* [Task] Please reproduce the lines from the one containing "1485x812 pixels." through the end of the data below exactly as they stand, and omit all pictures.

(Items from a dataset)
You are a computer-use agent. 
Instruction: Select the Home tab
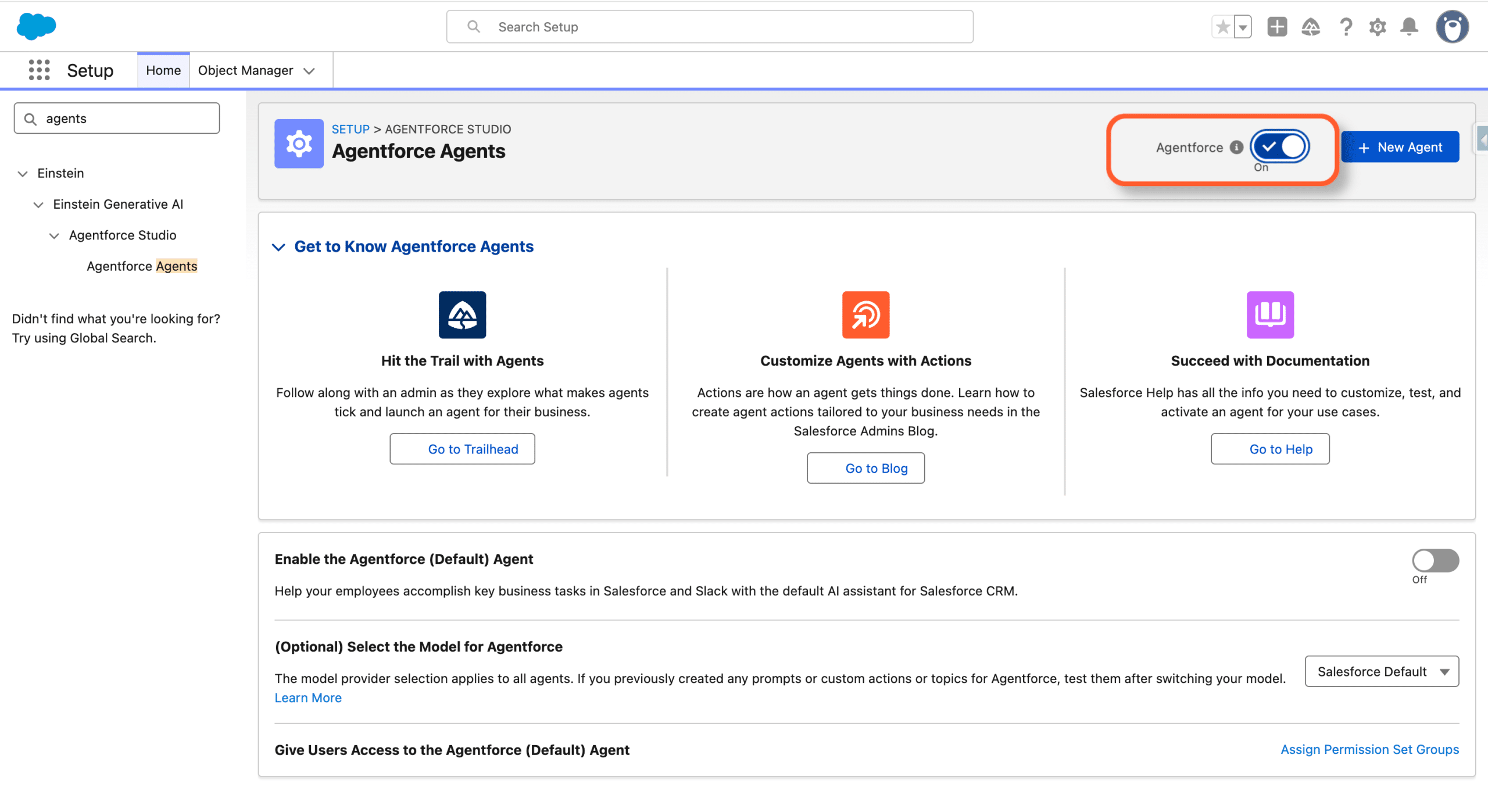(163, 70)
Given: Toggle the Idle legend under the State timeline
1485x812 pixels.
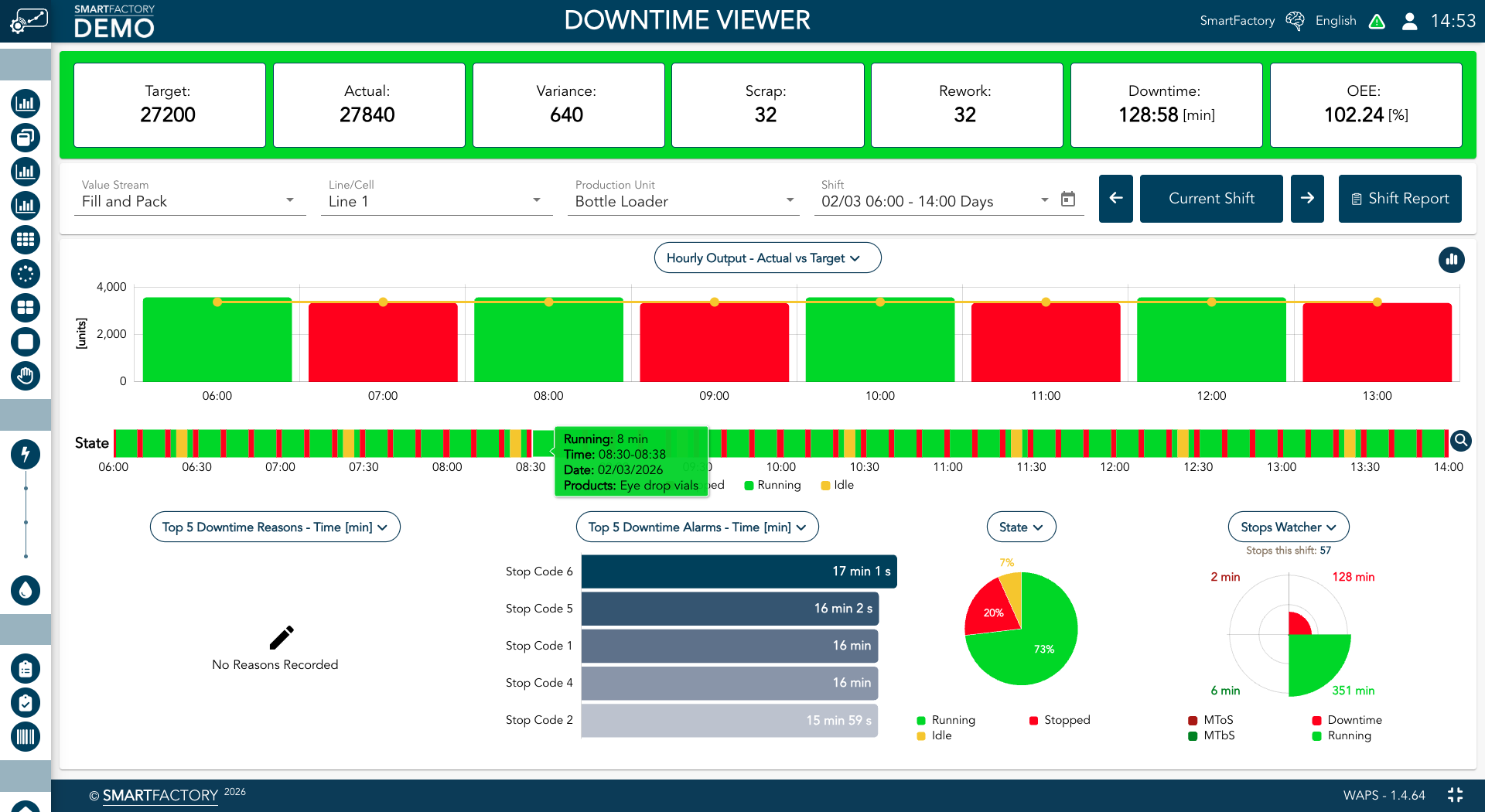Looking at the screenshot, I should point(837,485).

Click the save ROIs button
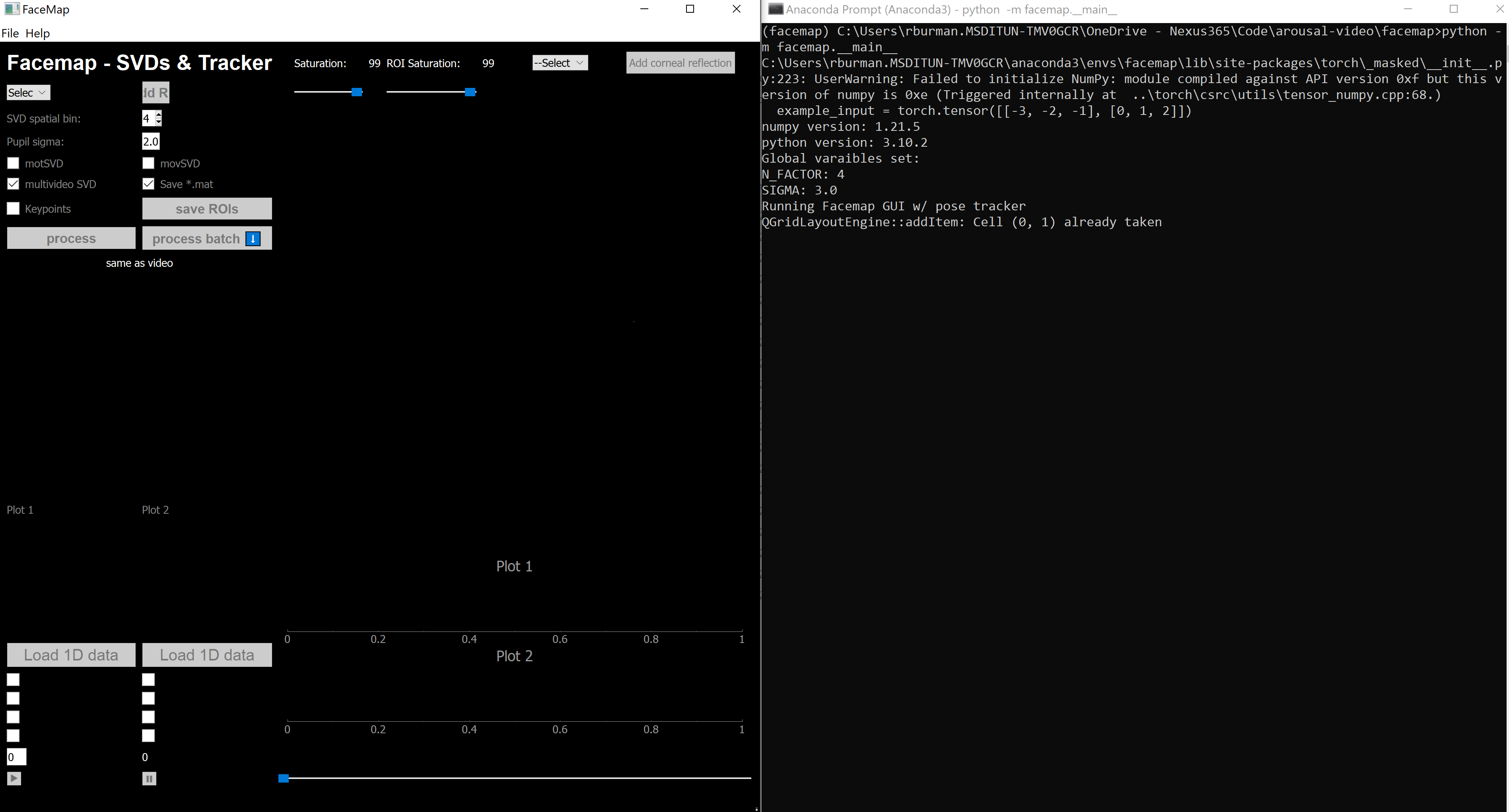coord(206,208)
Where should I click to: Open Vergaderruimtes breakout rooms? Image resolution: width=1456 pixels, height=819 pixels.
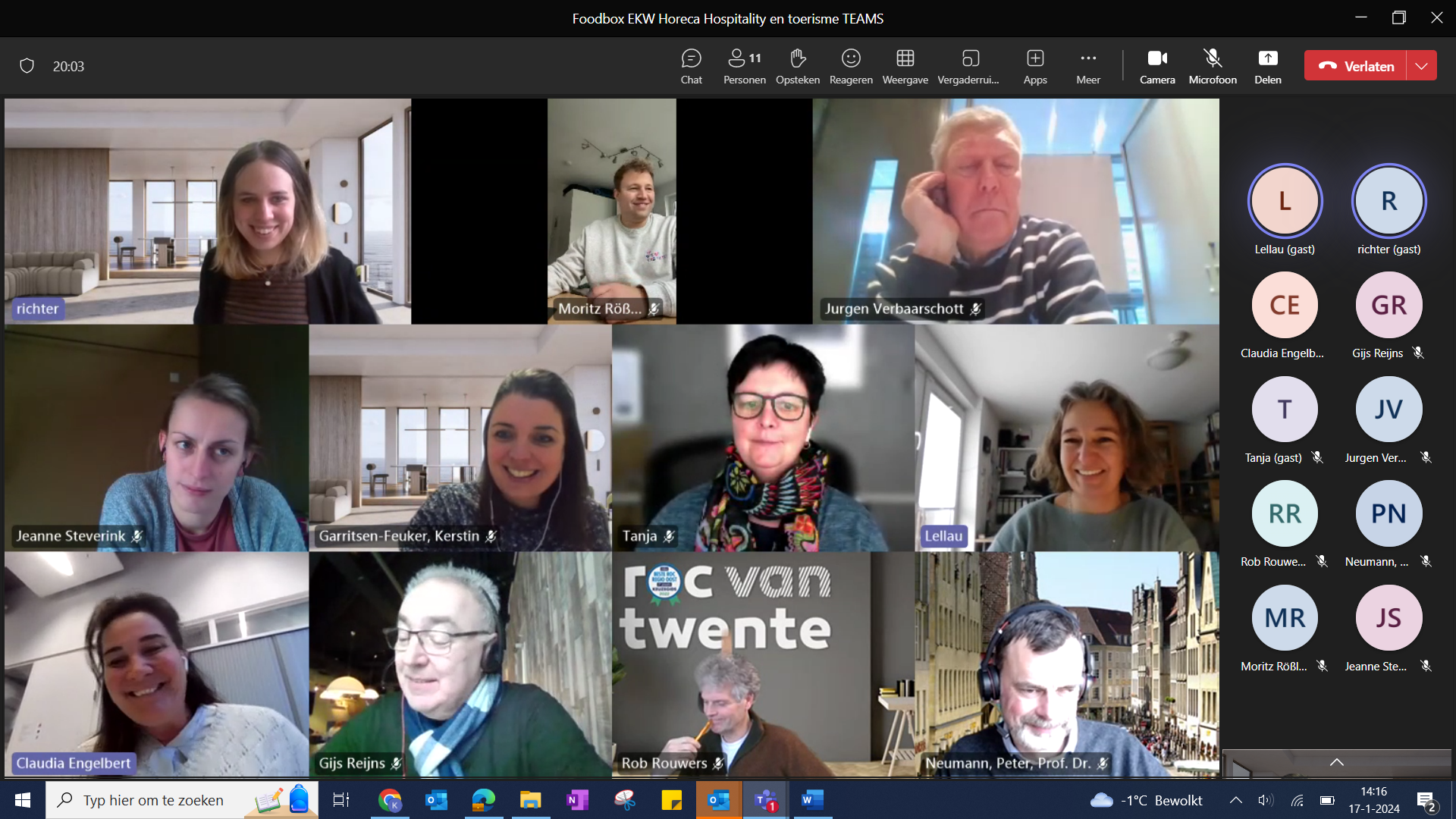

* [Response to this task]
1485x812 pixels.
Looking at the screenshot, I should point(837,485).

Click the save ROIs button
coord(206,208)
Where should I click to: Open Vergaderruimtes breakout rooms? Image resolution: width=1456 pixels, height=819 pixels.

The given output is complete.